## Prompt
Copy out every line of the material below word for word, leaving out the pictures.

──────── Records shown ────────

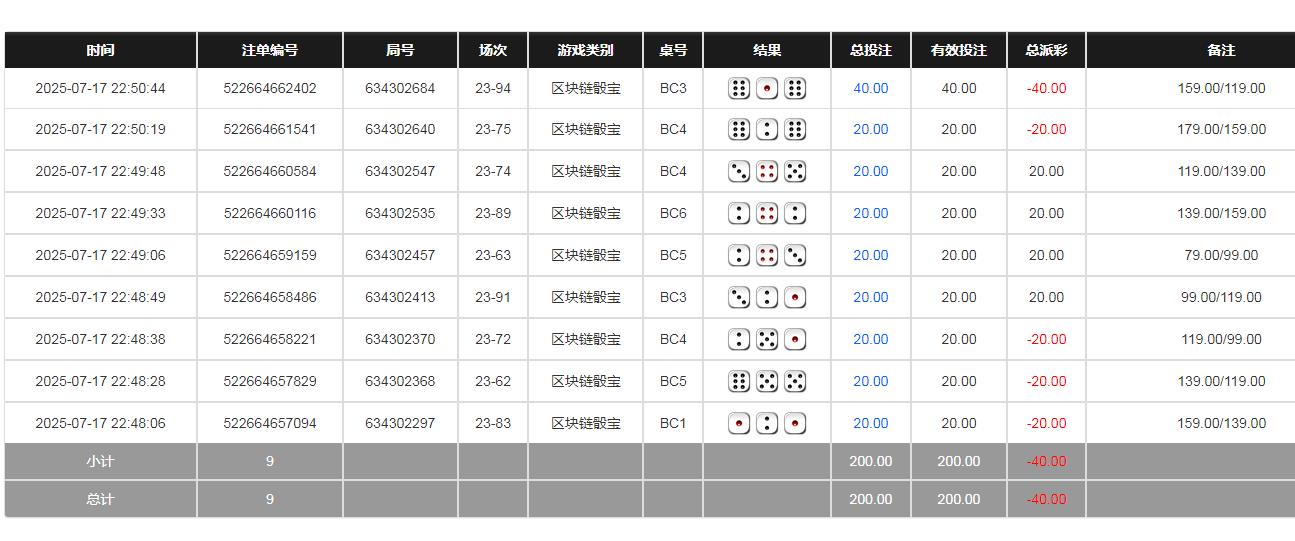Click the 小计 subtotal row label
Viewport: 1295px width, 541px height.
click(100, 462)
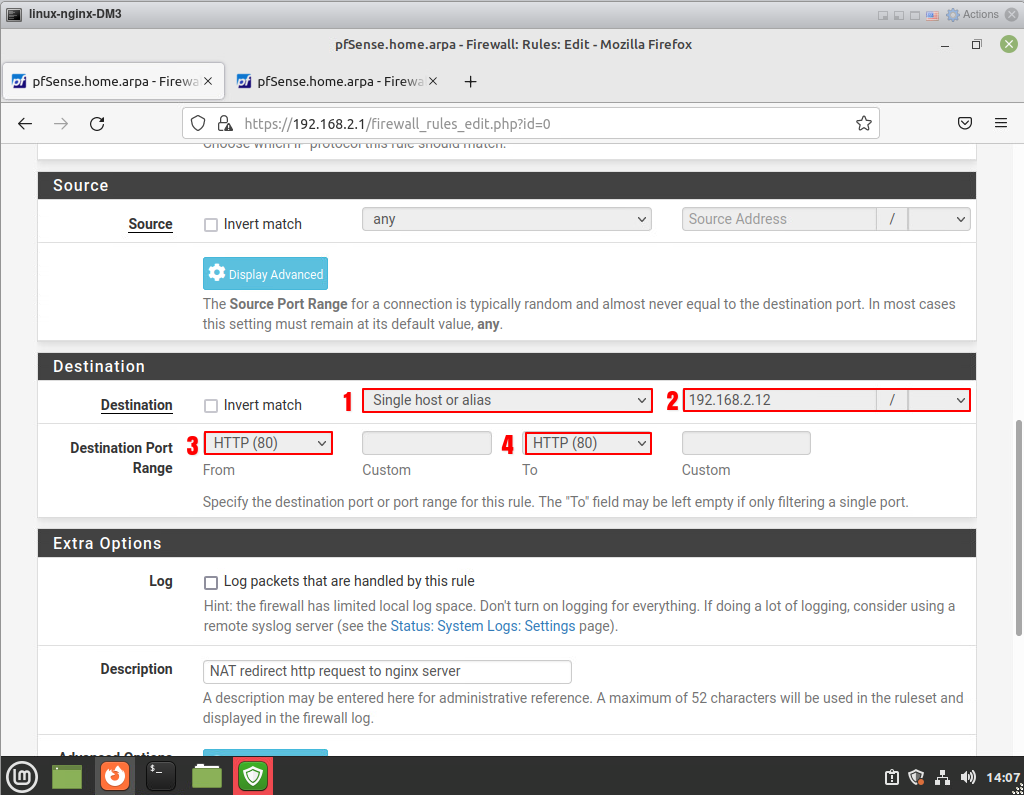Open the volume control in system tray
Image resolution: width=1024 pixels, height=795 pixels.
click(x=968, y=777)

────────

## Exercise result
Click the 小计 subtotal row label
Viewport: 1295px width, 541px height.
click(100, 462)
Open the volume control in system tray
Image resolution: width=1024 pixels, height=795 pixels.
click(x=968, y=777)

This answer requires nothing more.